Interpretive Summary: The Soil Moisture Experiment 2004 (SMEX04) was conducted in Arizona USA and Sonora Mexico during July and August 2004. One of the important factors that limit the ability of satellites to estimate soil moisture is the amount of water in vegetation. Liquid water in the leaves can be estimated with other satellites, such as the Landsat Thematic Mapper (TM). Reflectances of shortwave-infrared radiation at TM band 5 (1.55-1.75 'm wavelength) are reduced in relation to the volume of water per leaf area (equivalent water thickness), so vegetation indices with TM band 5 and TM band 4 (0.76-0.90 'm wavelength) can be used to estimate canopy equivalent water thickness. Field data from a wide range of vegetation types were measured during the SMEX04 experiment. Landsat TM imagery were acquired for three dates in 2004: June, July and August. Vegetation land cover for the SMEX04 experiment was determined by classification of the Landsat TM imagery. Vegetation indices using Landsat TM band 5 may be better for remote sensing canopy equivalent water thickness compared to an average value determined by land-cover class, because the vegetation indices are more sensitive to variation in leaf area index. However, to get total vegetation water content in the leaves, stems and roots from remote sensing, land-cover class must be used with the vegetation indices. These data will then contribution to better soil moisture retrievals from microwave satellites.

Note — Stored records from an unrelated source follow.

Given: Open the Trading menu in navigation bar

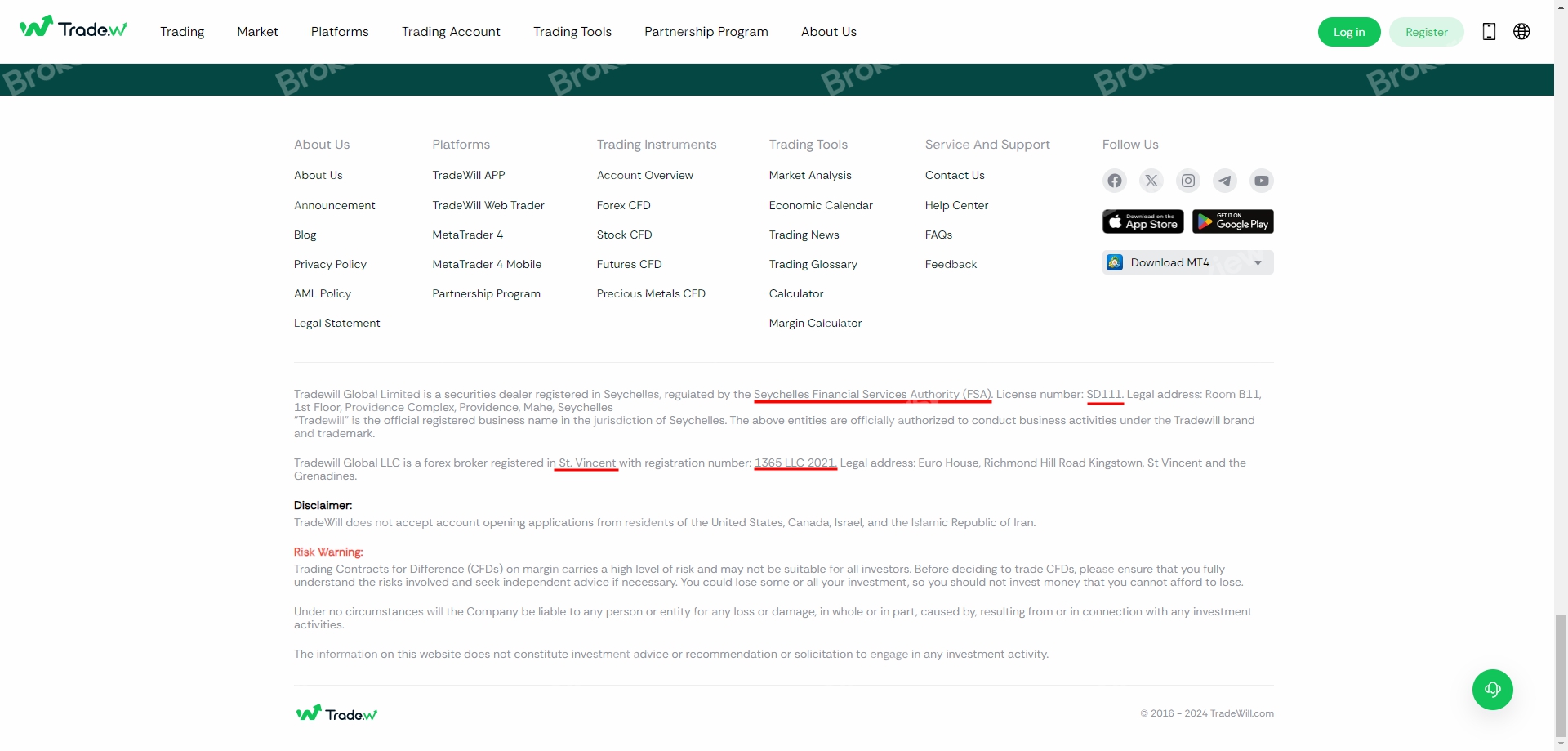Looking at the screenshot, I should coord(182,32).
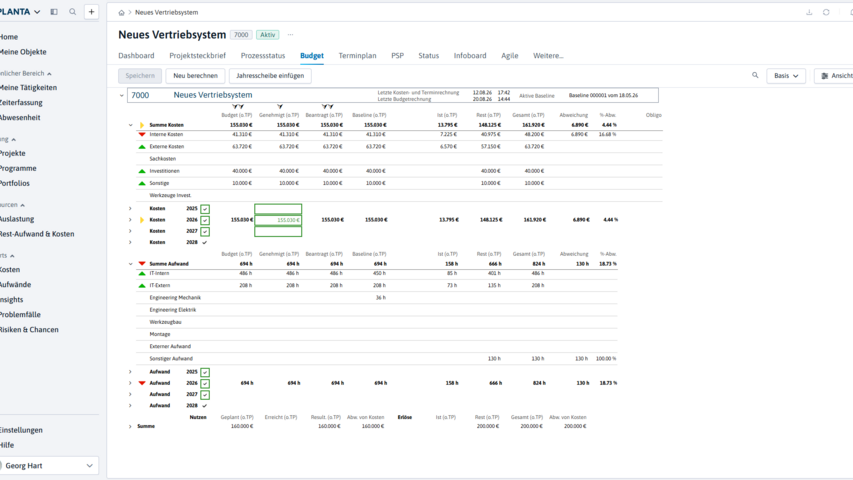Click the refresh icon in top bar
The image size is (853, 480).
[826, 12]
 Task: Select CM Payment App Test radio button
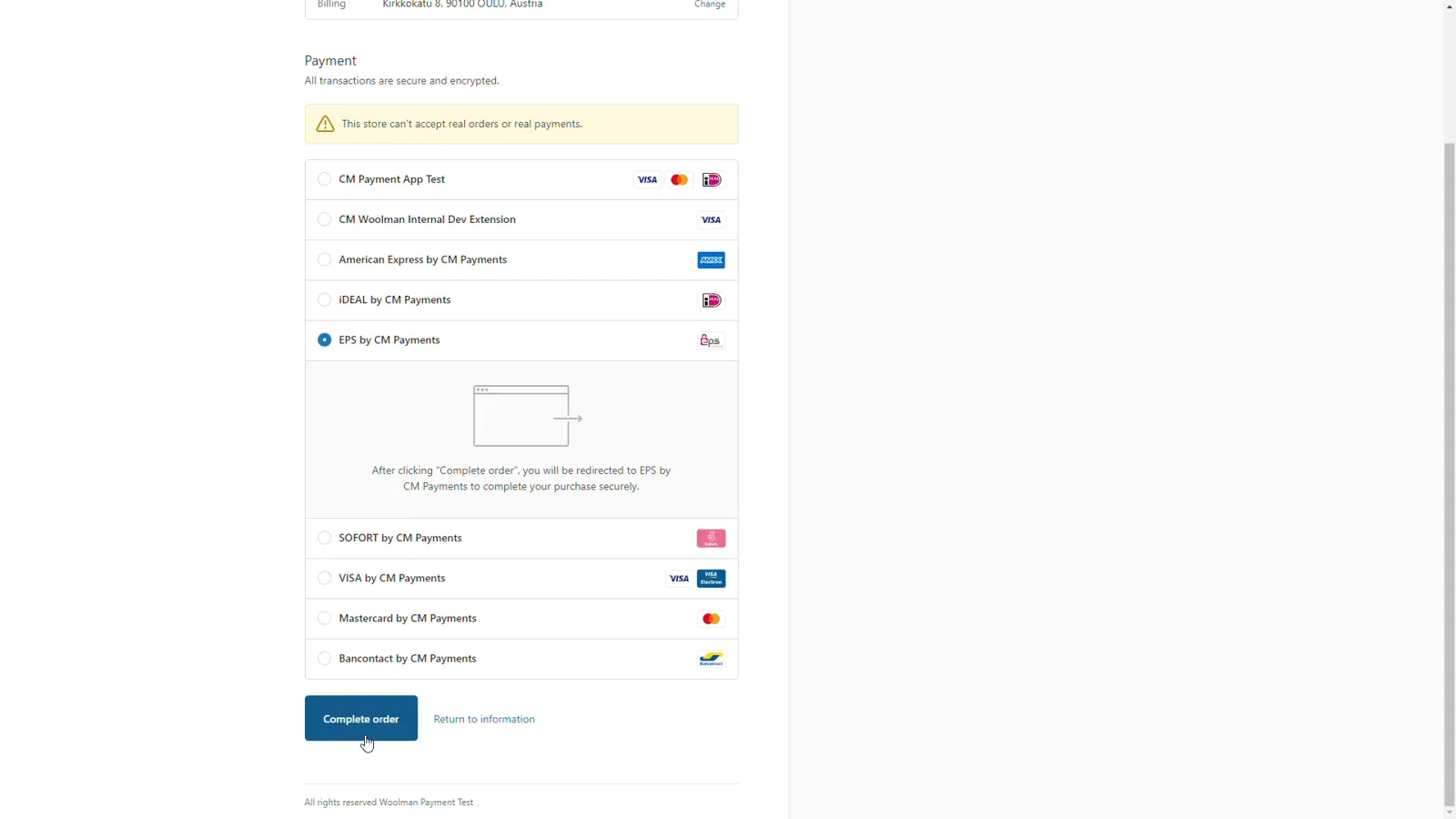324,179
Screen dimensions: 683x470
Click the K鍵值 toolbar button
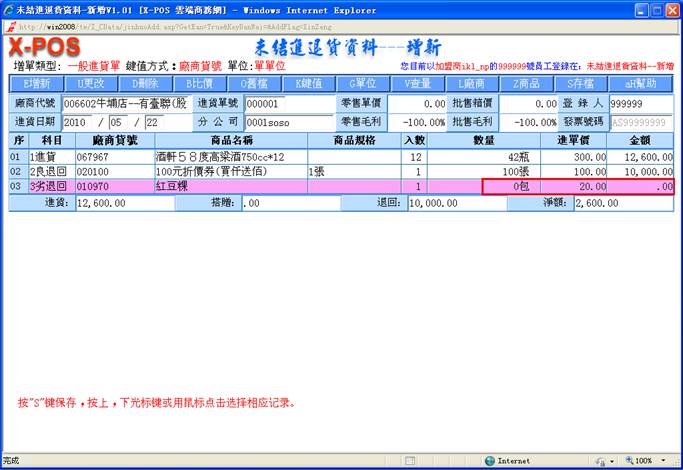click(309, 83)
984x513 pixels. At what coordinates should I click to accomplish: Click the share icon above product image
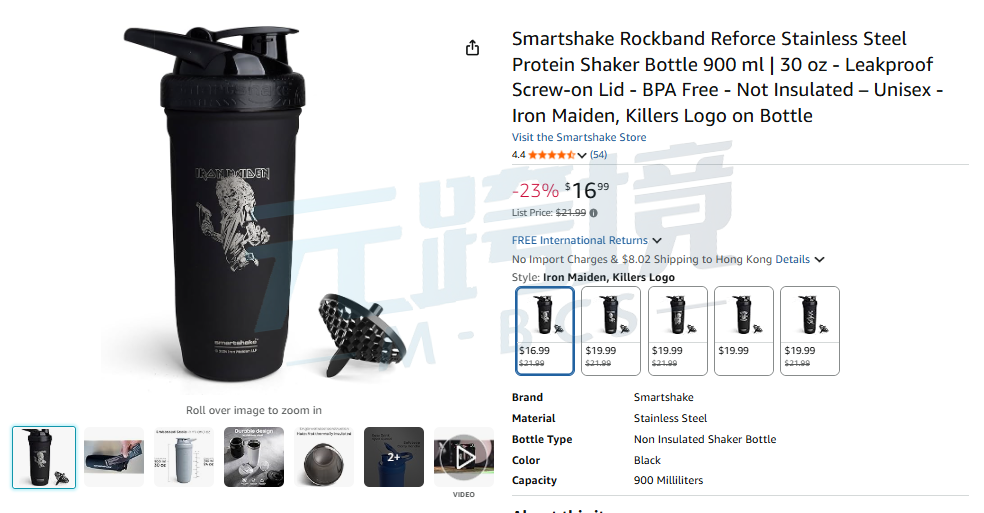tap(473, 48)
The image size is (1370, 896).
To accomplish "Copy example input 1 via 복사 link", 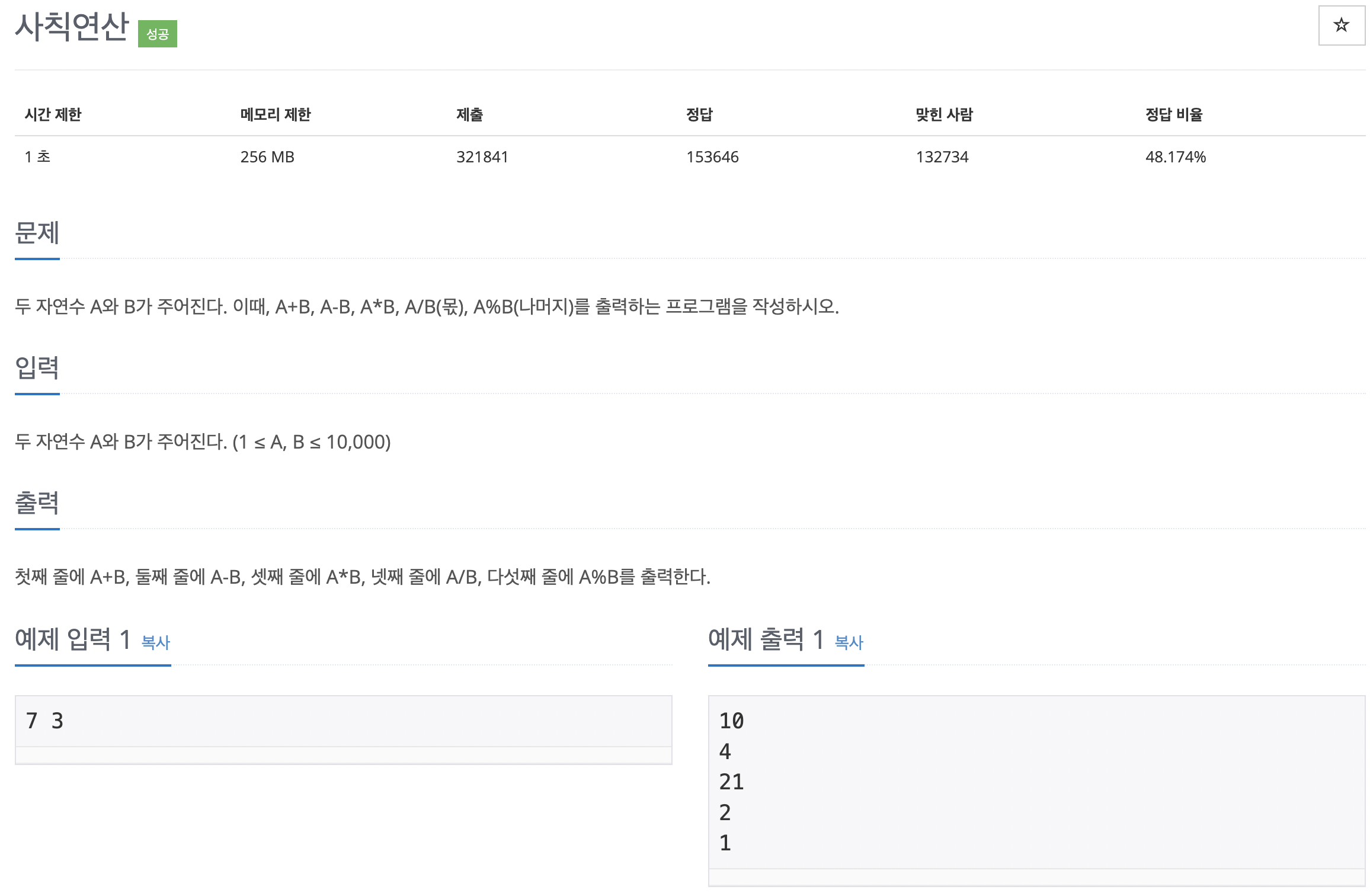I will click(156, 642).
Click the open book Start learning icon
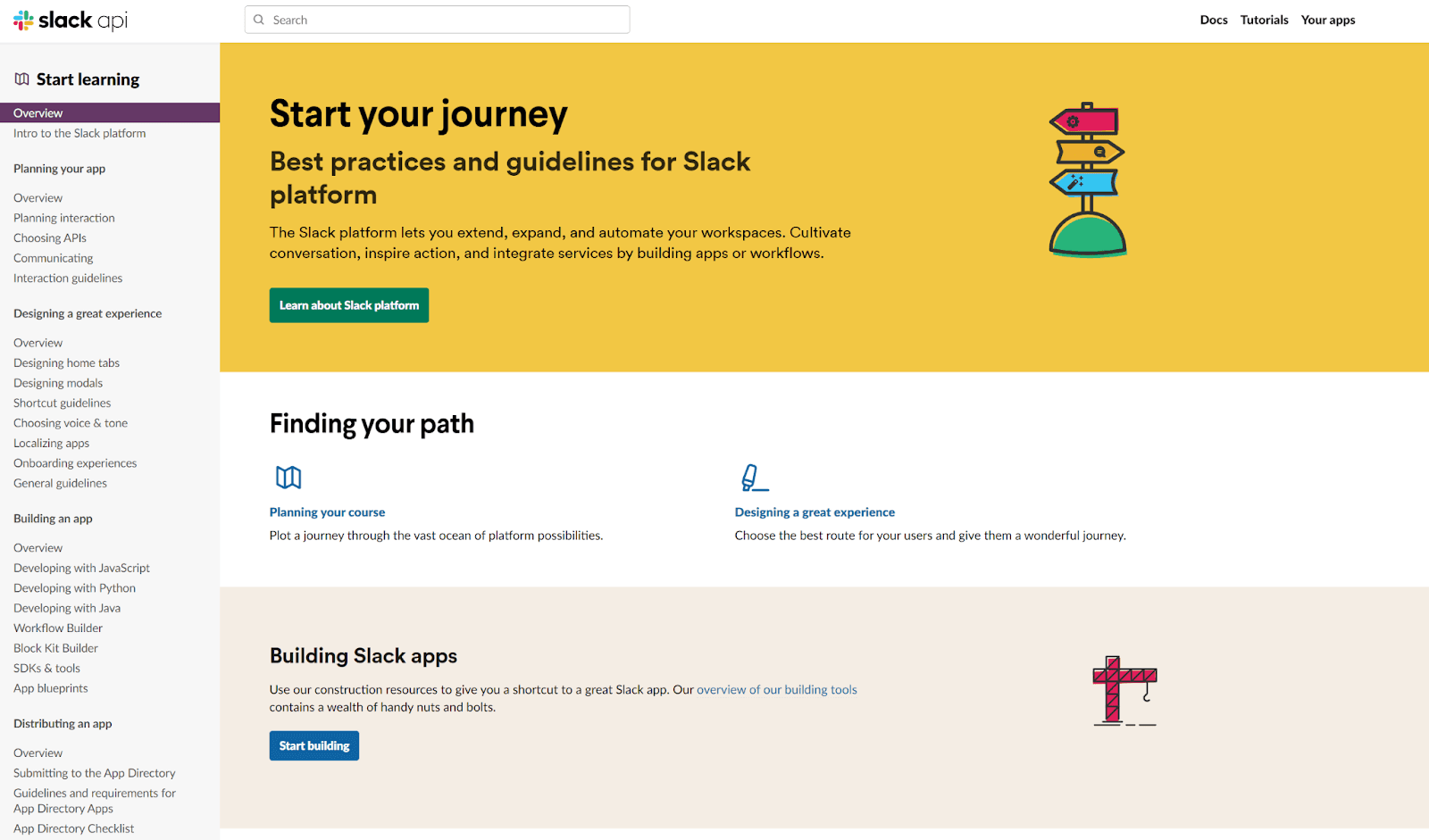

Technical Abstract: Estimation of vegetation water content is an important issue for soil moisture retrieval by microwave sensors and other remote sensing applications. The primary contribution of this study for the Soil Moisture Experiment 2004 was to sample vegetation for the Arizona and Sonora study areas. Determination of water in the foliage, measured by canopy equivalent water thickness (EWT), using reflectances in the shortwave infrared is a step towards the remote sensing of vegetation water content. Canopy EWT is defined as the EWT per leaf times the leaf area index; however, EWT per leaf and leaf area index are properties of the vegetation landcover. The normalized difference infrared index (NDII) was calculated from Landsat 5 Thematic Mapper bands 4 (0.76-0.90 'm wavelength) and band 5 (1.55-1.65 'm wavelength). NDII was linearly related to measured canopy EWT with an R2 of 0.54. Landcover of the Arizona and Sonora study areas was classified using a rule-based decision tree using three dates of Landsat 5 Thematic Mapper imagery and digital elevation data. The overall accuracy was only 70 %; however, the results were an indication that a distinct landcover class was not defined a priori. There was a large range of NDII per landcover class, perhaps due to variation in leaf area index, indicating that canopy EWT should be estimated directly using NDII.